> Materials provided
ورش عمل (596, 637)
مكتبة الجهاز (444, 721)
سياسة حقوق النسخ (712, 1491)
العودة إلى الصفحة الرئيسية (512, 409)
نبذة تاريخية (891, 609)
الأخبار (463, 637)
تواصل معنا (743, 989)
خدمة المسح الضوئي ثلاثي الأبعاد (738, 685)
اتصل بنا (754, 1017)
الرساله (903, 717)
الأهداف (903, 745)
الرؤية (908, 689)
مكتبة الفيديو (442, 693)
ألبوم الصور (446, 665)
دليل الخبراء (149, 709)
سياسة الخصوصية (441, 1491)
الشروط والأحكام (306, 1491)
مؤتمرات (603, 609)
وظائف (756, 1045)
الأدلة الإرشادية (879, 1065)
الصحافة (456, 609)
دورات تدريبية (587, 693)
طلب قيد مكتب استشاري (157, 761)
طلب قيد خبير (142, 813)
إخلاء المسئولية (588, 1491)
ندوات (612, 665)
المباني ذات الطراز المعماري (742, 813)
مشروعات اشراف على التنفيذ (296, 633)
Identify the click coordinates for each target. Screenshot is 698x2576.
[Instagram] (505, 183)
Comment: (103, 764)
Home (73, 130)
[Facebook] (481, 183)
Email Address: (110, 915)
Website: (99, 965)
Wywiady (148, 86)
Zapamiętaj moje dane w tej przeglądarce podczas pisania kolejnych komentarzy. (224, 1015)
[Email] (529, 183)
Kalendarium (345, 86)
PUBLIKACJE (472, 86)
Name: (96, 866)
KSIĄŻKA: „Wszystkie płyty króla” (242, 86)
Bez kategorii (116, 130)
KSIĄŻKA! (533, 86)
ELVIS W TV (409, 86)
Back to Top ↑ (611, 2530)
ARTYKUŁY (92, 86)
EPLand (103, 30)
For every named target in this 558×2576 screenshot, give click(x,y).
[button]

> Problem description
Nothing outside this range should appear: the lines from the start of the listing through the line with "EPLand (103, 30)", each reproduced exactly, both ends included.

> Answer for this exercise
ورش عمل (596, 637)
مكتبة الجهاز (444, 721)
سياسة حقوق النسخ (712, 1491)
العودة إلى الصفحة الرئيسية (512, 409)
نبذة تاريخية (891, 609)
الأخبار (463, 637)
تواصل معنا (743, 989)
خدمة المسح الضوئي ثلاثي الأبعاد (738, 685)
اتصل بنا (754, 1017)
الرساله (903, 717)
الأهداف (903, 745)
الرؤية (908, 689)
مكتبة الفيديو (442, 693)
ألبوم الصور (446, 665)
دليل الخبراء (149, 709)
سياسة الخصوصية (441, 1491)
الشروط والأحكام (306, 1491)
مؤتمرات (603, 609)
وظائف (756, 1045)
الأدلة الإرشادية (879, 1065)
الصحافة (456, 609)
دورات تدريبية (587, 693)
طلب قيد مكتب استشاري (157, 761)
طلب قيد خبير (142, 813)
إخلاء المسئولية (588, 1491)
ندوات (612, 665)
المباني ذات الطراز المعماري (742, 813)
مشروعات اشراف على التنفيذ (296, 633)
Identify the click coordinates for each target. Screenshot is 698x2576.
[Instagram] (505, 183)
Comment: (103, 764)
Home (73, 130)
[Facebook] (481, 183)
Email Address: (110, 915)
Website: (99, 965)
Wywiady (148, 86)
Zapamiętaj moje dane w tej przeglądarce podczas pisania kolejnych komentarzy. (224, 1015)
[Email] (529, 183)
Kalendarium (345, 86)
PUBLIKACJE (472, 86)
Name: (96, 866)
KSIĄŻKA: „Wszystkie płyty króla” (242, 86)
Bez kategorii (116, 130)
KSIĄŻKA! (533, 86)
ELVIS W TV (409, 86)
Back to Top ↑ (611, 2530)
ARTYKUŁY (92, 86)
EPLand (103, 30)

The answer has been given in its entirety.